Exercise objective>
Rewrite the stretch of the records below from the line that contains "Find the location" through the end of the records as a JSON list of strings, one string per line, skipping blank lines. Leave the pictures out.
Material provided Start Marker
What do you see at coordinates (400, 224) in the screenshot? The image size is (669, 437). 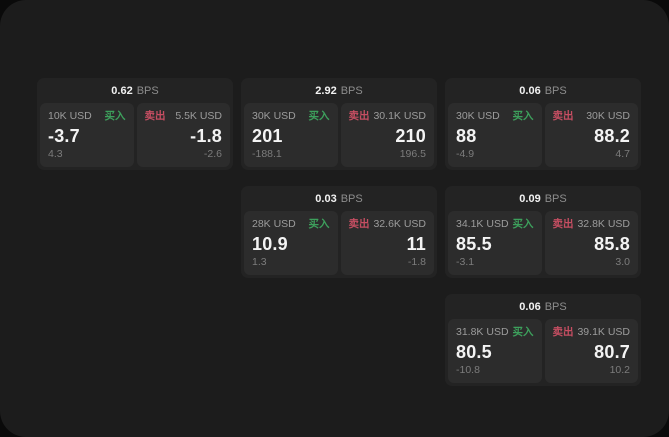 I see `sell-amount: 32.6K USD` at bounding box center [400, 224].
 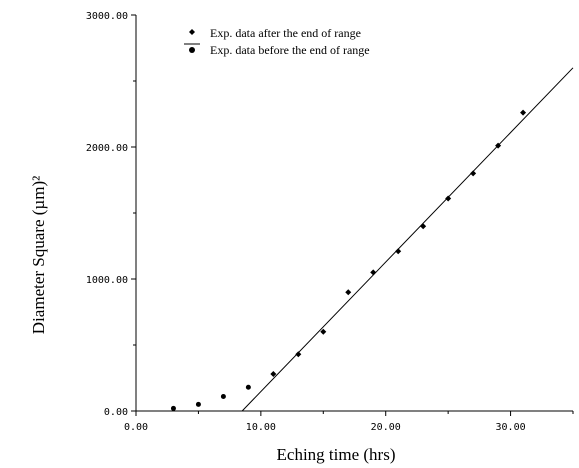 What do you see at coordinates (192, 50) in the screenshot?
I see `legend-circle-marker` at bounding box center [192, 50].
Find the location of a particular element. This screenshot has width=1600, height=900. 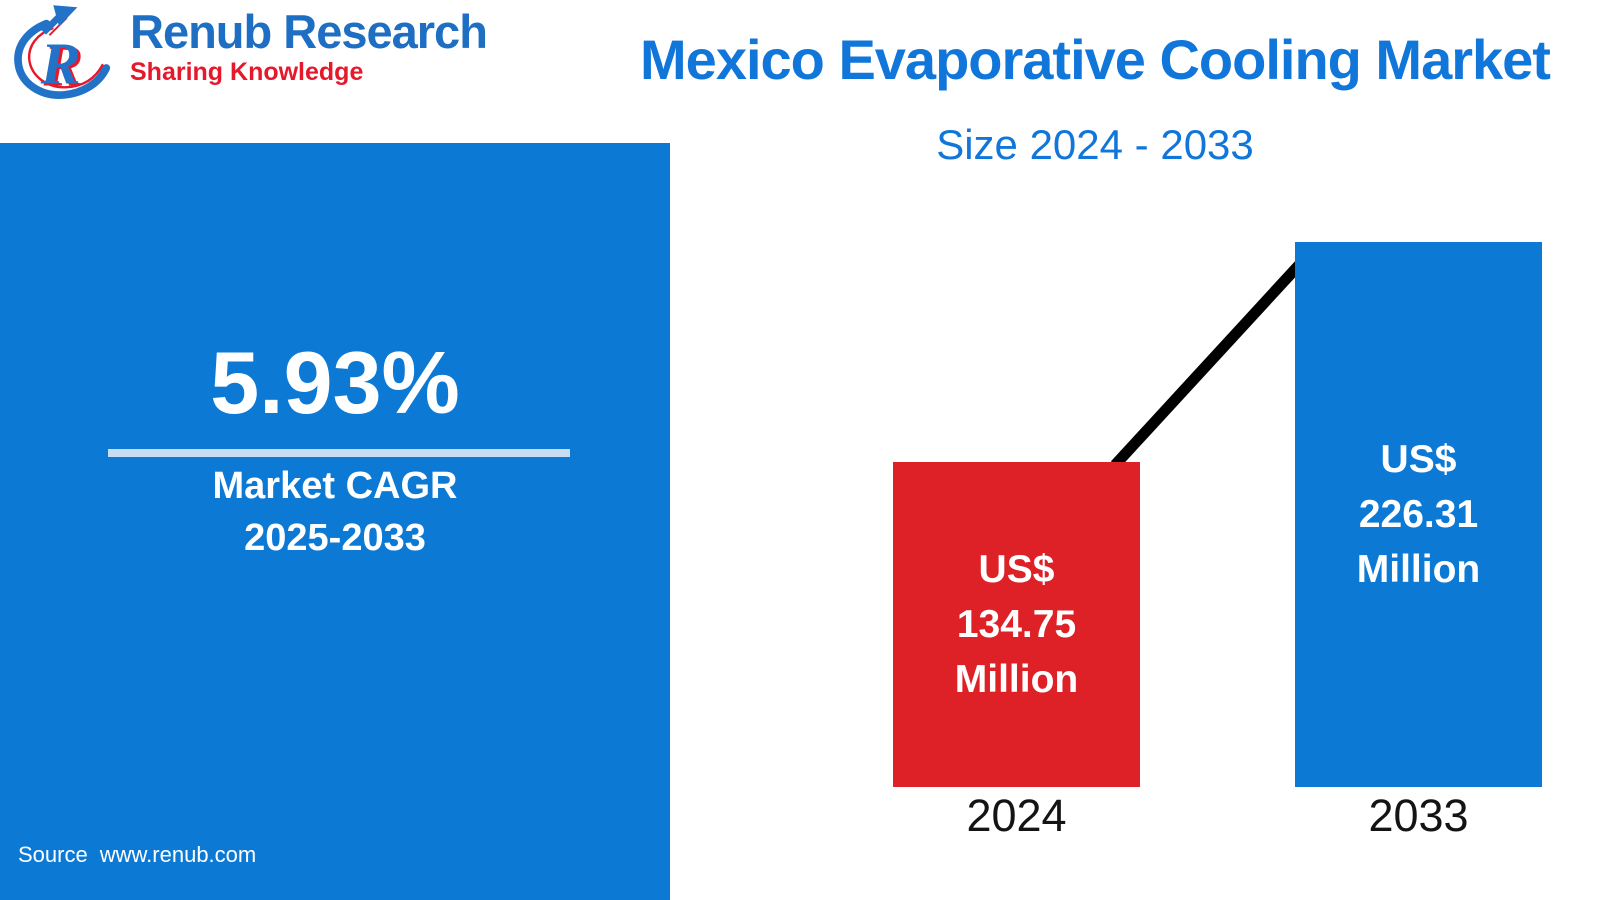

bar-2024-value-label: US$ 134.75 Million is located at coordinates (1016, 624).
Material provided End Marker
Solution for this task>
[
  "Find the location of a particular element. This screenshot has width=1600, height=900. ",
  "bar-2024-value-label: US$ 134.75 Million is located at coordinates (1016, 624)."
]